Capstone description

  • My Capstone project reflected a lack of dissemination of information I have found when talking to friends, family, and neighbors who either were pregnant or had recently had children. Many of these women were suffering in silence, as their medical professionals either did not ask about various common complaints, or did not know to whom to refer their patients. My Capstone project, Let’s Work Together: When and Why to Refer to Women’s Health Physical Therapy, was thus developed to educate other health professionals, specifically nurse-midwifery students, on other resources which exist for their patients. My project consisted of a literature search and subsequent online presentation of research regarding physical therapy interventions for several common conditions that occur with or following childbearing. The goal of this presentation was to provide nurse-midwives—an increasingly large provider of maternal care—information about when to refer and the evidence supporting those referrals.
    • A link to my Capstone website, and all products, can be found here

Other example of work completed at UNC related to professional goals

Reflective Statement

The past three years in UNC’s DPT program have shown me both how broad the field of physical therapy truly is, as well as how interesting and rewarding it can be for practitioners and patients alike. Though my time in the program has been tremendously challenging, both academically and occasionally emotionally, each course and clinical rotation confirmed my commitment to physical therapy as a field and a career. Like many others, I entered this field partially due to my desire to be an educator, and have found both my professors and clinical instructors to be excellent role models and resources in this regard. Though UNC of course does not have a pelvic rehab/women’s health specialist on faculty, the wide range of resources, the UNC hospital system and program alumni have provided me with innumerable contacts and resources. Becoming more involved in North Carolina’s political process is something I had always been interested in but had few resources for, and during my years at UNC have found activism to be both very rewarding and often much more effective than I had ever hoped.

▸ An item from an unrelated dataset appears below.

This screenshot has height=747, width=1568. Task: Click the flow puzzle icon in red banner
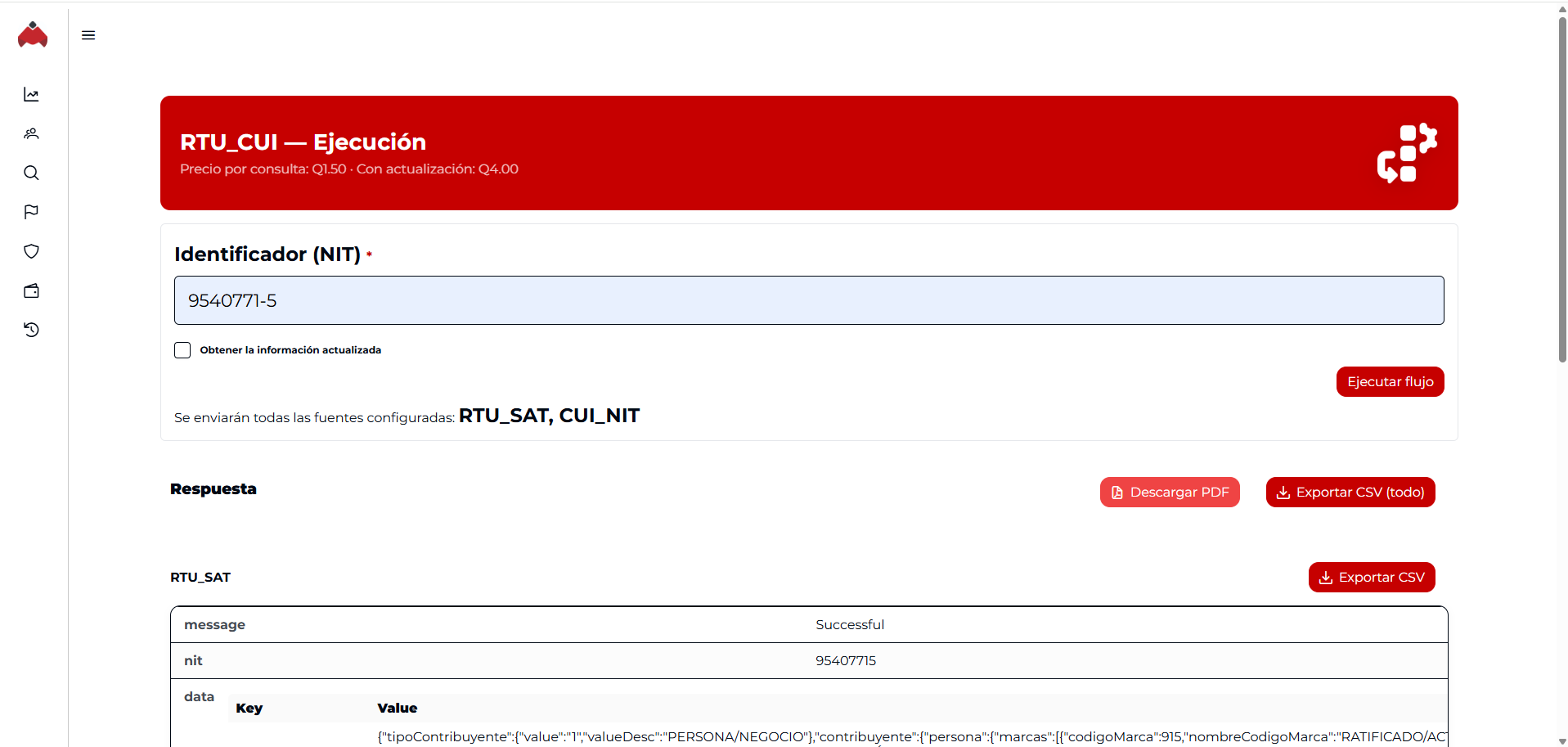coord(1406,153)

Finding my niche took me several years, and this final rotation has fully cemented pelvic rehab as my main passion. The resources, skills, and experiences I have gained since entering the program will allow me to continue growing as a clinician throughout my career, no matter what path my career takes.

One response so far

One Response to “Troost, Lorna”

  1.   Lisa Johnstonon 07 Jun 2015 at 9:18 pm

    I am so glad that you have had the opportunity to explore your interest in women’s health while also getting a board perspective of PT. Good luck as you continue to explore your interests.